PS: C’è un’altra idea, che però c’entra poco, a cui sto pensando. Magari ve ne parlo un’altra volta.
- “Abbiamo un metronomo, ma io non lo so usare nei concerti e al momento non c’è un modo facile per spegnerlo al volo…” mi ha detto sconsolato Mr. Jordà.[↑]
Xa dice:
Ollà, questo è il blog che voglio!
… Torno a leggermi il post da capo :P
bissoboa dice:
Ottimo lavoro Andrea!!! stai viaggiando nel futuro, continua così…
Sull’aspetto “poco informatico” fai bene a stare attento. Mi sembra veramente naturale trovarsi in difficoltà, o dubbiosi, riguardo lo sviluppo in progetti assolutamente innovativi come questo. Va bene però insistere per mantenere il discorso ad un ottimo livello di informatica, è tuo diritto!
PS: Ma volevi dire “passerà un’altro mese prima che tu possa di nuovo *sciogliere* il reacTable” suppongo…. e che gelosi sono!

Attività da svolgere.
1. Riporta fedelmente la porzione del testo estratto che inizia con le parole contenenti "PS: C’è un’altra" e si chiude con "blog che voglio!".
2. Nel testo estratto, che cosa manca al momento, secondo Mr. Jordà, per poter gestire il metronomo durante i concerti?
Fai riferimento esclusivamente al testo estratto.

Voci del dataset
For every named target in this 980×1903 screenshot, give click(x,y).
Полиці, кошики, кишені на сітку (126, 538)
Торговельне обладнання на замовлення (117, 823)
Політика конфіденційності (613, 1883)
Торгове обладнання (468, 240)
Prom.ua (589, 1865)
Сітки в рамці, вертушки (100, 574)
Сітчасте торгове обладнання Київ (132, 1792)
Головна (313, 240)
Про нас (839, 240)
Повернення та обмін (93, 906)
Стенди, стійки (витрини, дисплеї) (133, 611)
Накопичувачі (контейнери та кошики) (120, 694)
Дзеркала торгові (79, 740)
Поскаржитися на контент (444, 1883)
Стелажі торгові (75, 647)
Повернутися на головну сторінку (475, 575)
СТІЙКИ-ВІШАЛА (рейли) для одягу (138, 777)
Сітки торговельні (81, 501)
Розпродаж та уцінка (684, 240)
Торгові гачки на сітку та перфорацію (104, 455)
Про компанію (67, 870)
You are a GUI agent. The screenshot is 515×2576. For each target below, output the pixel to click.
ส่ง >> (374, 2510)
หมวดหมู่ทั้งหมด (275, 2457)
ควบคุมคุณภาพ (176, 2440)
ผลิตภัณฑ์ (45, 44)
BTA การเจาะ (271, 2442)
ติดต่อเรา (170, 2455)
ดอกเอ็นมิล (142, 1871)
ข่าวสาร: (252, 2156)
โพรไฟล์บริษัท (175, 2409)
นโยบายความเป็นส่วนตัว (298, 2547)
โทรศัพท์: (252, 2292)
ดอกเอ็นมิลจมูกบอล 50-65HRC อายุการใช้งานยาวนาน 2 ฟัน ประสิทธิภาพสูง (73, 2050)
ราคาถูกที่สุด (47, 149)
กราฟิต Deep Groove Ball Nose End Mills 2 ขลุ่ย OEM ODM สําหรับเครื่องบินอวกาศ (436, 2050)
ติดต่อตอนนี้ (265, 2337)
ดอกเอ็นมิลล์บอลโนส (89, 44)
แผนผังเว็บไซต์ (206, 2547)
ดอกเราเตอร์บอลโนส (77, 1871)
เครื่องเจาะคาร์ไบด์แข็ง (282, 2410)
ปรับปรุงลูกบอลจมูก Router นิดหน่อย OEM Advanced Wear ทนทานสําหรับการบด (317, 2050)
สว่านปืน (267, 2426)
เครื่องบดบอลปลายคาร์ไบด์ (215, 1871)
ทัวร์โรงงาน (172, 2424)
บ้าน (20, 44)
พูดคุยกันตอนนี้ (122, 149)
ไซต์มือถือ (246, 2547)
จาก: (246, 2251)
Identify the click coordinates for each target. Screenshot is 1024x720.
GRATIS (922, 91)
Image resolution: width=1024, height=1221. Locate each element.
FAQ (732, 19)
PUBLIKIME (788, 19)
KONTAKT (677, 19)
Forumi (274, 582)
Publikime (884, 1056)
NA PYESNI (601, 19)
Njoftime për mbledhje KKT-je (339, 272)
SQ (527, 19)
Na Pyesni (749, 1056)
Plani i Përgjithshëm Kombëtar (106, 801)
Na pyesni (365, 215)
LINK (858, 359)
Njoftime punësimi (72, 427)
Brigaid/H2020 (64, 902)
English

Risposte fornite.
1.
PS: C’è un’altra idea, che però c’entra poco, a cui sto pensando. Magari ve ne parlo un’altra volta.
- “Abbiamo un metronomo, ma io non lo so usare nei concerti e al momento non c’è un modo facile per spegnerlo al volo…” mi ha detto sconsolato Mr. Jordà.[↑]
Xa dice:
Ollà, questo è il blog che voglio!

2. Un modo facile per spegnerlo al volo.